Nenhum barulho de coisas em movimento, nenhum som de respiração, nenhum ruído de passos, mas Aristides tem certeza de que enquanto ele dormitava, o queixo pendido sobre o peito e o íntimo em estado de alerta esperando pelo trinar do telefone – tendo do outro lado uma criança com voz de anjo ou um dragão com voz de metal – alguém ou alguma coisa passou por ele como uma névoa e se encaminhpu para os meandros dos corredores da rádio.
Por mais de uma vez ele abandonou o seu posto, abriu a porta de madeira e procurou, perscrutante, pelo corredor vazio. por algum vulto ou algum ruído, mas o telefone começa a gritar insistentemente e ele volta depressa para a sua mesa para atender aquele menino que não dorme ou aquele monstro de voz tonitruante ou quem sabe aquele ouvinte mal informado que deseja saber notícias de uma outra emissora, e Aristides pacientemente informando que a pessoa ligou pata o lugar errado e desligando o aparelho com a sensação do dever cumprido.
Ainda outro dia alguém reclamava com insistência que a televisão não estava passando aquele filme que fora anunciado há uma semana, o que não deixava se ser um mistério, porque na tela do aparelho da recepção o filme estava lá com todas as cores e os olhos amassados de Robert Mitchum e sua cara de gim, e a sessão da madrugada corria aparentemente sem problemas – “...veja se o seu aparelho está sintonizado no canal correto...!” – como é dura a vida de porteiro noturno de rádio e tevê!

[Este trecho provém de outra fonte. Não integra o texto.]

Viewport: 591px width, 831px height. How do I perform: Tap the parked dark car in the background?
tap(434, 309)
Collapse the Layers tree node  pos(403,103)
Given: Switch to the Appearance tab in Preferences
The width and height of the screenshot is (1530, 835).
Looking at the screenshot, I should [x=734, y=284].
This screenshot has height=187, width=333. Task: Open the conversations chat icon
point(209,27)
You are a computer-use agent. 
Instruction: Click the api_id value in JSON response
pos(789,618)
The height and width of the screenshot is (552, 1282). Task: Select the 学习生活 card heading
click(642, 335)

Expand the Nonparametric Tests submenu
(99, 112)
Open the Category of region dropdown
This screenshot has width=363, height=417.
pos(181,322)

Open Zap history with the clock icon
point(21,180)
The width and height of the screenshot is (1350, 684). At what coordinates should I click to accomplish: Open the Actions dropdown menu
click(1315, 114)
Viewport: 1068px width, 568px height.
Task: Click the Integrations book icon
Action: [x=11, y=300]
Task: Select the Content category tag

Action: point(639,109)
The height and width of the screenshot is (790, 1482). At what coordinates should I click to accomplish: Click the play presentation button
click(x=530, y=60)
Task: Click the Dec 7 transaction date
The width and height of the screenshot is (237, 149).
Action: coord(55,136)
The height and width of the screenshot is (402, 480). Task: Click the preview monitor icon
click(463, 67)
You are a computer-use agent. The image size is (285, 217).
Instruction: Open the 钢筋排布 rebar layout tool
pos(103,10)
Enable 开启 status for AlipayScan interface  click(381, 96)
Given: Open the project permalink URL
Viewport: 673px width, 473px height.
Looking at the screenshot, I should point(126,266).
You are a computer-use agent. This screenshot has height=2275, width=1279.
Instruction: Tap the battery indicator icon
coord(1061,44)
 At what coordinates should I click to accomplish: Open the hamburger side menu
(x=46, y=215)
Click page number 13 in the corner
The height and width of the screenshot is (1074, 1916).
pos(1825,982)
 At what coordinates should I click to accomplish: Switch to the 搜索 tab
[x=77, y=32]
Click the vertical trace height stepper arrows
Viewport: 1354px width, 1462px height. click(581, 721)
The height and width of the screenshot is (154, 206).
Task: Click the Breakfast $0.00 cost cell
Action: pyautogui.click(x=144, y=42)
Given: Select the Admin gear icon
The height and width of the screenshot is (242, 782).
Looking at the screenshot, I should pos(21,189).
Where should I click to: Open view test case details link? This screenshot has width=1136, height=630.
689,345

Enquanto isso, Adalgisa seguia animando a madrugada no seu posto de serviço – “...aqui vai um abraço todo especial para o nosso colega Ronaldo, que está ouvindo a gente em algum canto da cidade... – tentando parecer solta, alegre e descontraída, mas no fundo um pouco preocupada e insegura, como se estivesse sendo vigiada.
Por algumas vezes ela já olhara para trás, por sobre os ombros, e tivera a horrível sensação de que a porta estava sendo aberta ou que alguém a espiava por detrás do vidro.
Aí ela tremeu, espantou o arrepio como um cachorro molhado e voltou a atenção para os discos e para a música, buscando se livrar da má impressão e do mau pressentimento, afinal tudo não passava de bobagem, tudo era fruto da sua imaginação, da solidão e do adiantado da hora.